* Task directions
The records should be written out in full, with nothing altered.

Saved data entries:
····················

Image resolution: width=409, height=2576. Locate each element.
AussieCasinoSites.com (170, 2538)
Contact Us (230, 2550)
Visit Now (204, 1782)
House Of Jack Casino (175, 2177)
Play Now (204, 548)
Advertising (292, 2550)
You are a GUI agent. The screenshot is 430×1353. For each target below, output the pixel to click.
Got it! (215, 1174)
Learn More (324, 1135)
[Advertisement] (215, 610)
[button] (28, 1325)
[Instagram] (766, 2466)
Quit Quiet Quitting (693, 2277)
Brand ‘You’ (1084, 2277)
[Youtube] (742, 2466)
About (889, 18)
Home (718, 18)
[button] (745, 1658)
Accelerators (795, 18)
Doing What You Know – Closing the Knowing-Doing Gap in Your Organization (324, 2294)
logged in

····················

* Output for this task
Image resolution: width=409, height=2576. Locate each element.
AussieCasinoSites.com (170, 2538)
Contact Us (230, 2550)
Visit Now (204, 1782)
House Of Jack Casino (175, 2177)
Play Now (204, 548)
Advertising (292, 2550)
You are a GUI agent. The screenshot is 430×1353. For each target below, output the pixel to click.
Got it! (215, 1174)
Learn More (324, 1135)
[Advertisement] (215, 610)
[button] (28, 1325)
[Instagram] (766, 2466)
Quit Quiet Quitting (693, 2277)
Brand ‘You’ (1084, 2277)
[Youtube] (742, 2466)
About (889, 18)
Home (718, 18)
[button] (745, 1658)
Accelerators (795, 18)
Doing What You Know – Closing the Knowing-Doing Gap in Your Organization (324, 2294)
logged in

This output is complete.